### Required action:
Copy, word for word, the line containing "613x758 pixels. At" and each line that follows it in the entries below; pictures do not belong in the copy.

----

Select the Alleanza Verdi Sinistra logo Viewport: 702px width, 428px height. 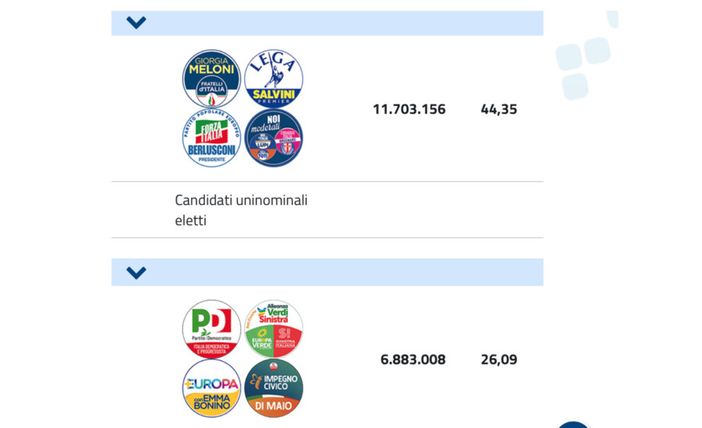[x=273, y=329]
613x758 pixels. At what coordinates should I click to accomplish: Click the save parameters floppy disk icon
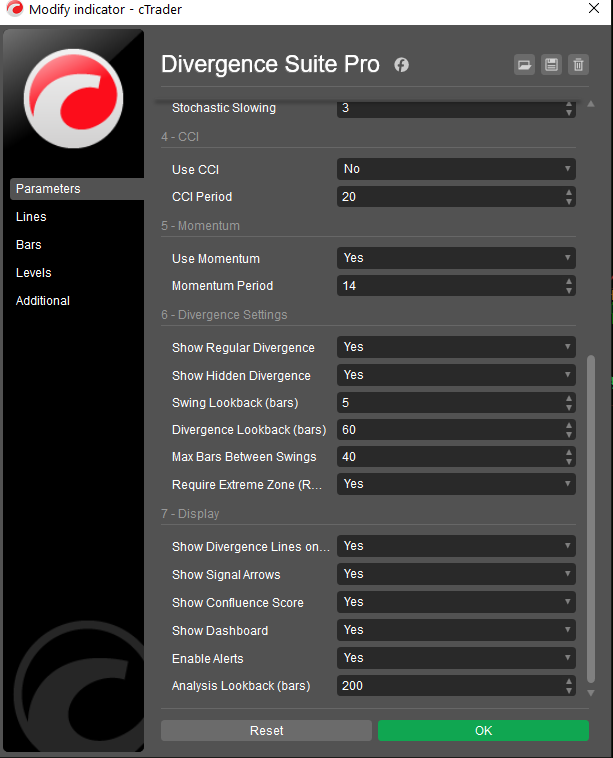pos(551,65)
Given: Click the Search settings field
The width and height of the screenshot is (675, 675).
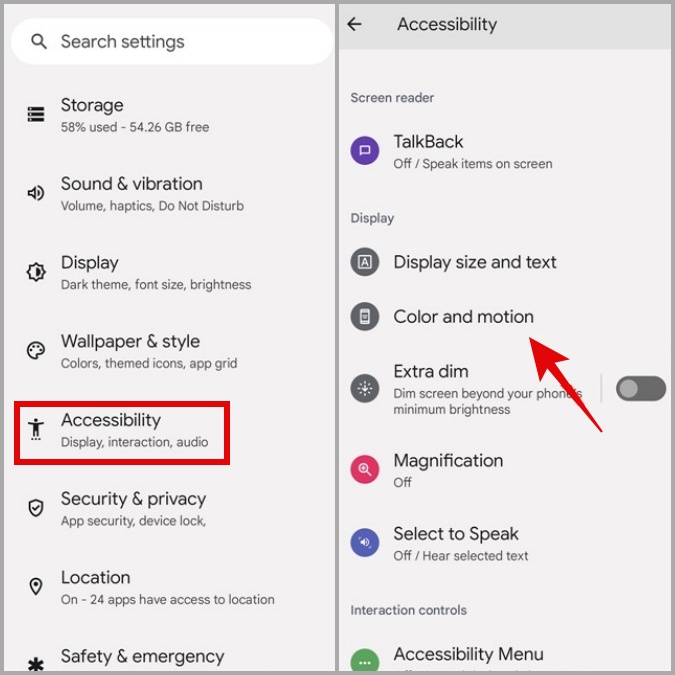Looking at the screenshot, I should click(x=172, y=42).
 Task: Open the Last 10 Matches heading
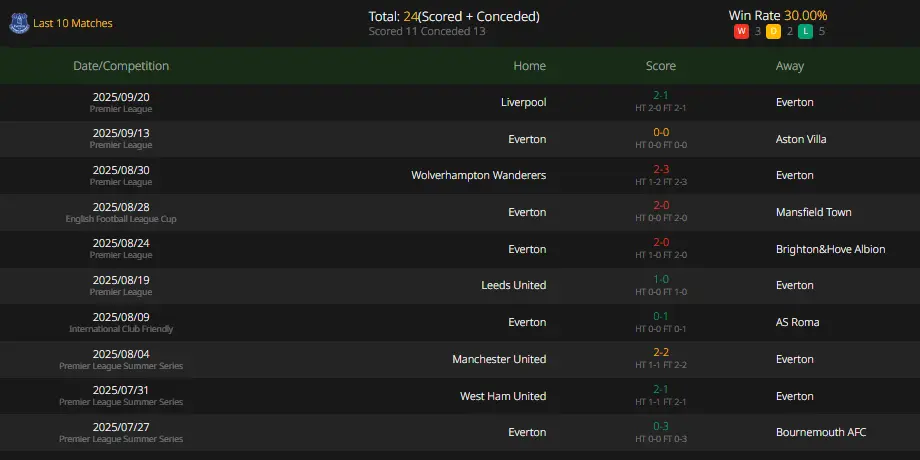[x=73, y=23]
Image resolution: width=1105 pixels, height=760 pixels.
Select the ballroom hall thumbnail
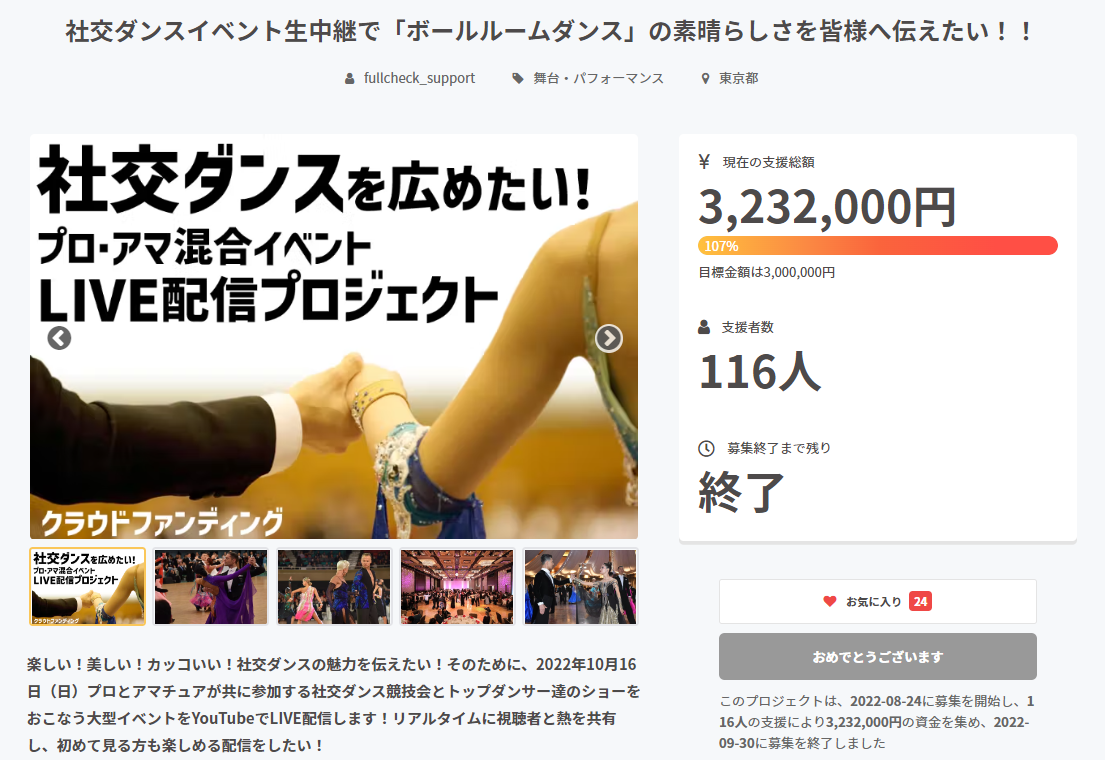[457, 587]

----

### Task output:
613x758 pixels. At what coordinates should I click to accomplish: Click the save parameters floppy disk icon
pos(551,65)
Given: Click the Search settings field
The width and height of the screenshot is (675, 675).
Looking at the screenshot, I should click(x=172, y=42).
 Task: Open the Last 10 Matches heading
[x=73, y=23]
Image resolution: width=1105 pixels, height=760 pixels.
Select the ballroom hall thumbnail
[457, 587]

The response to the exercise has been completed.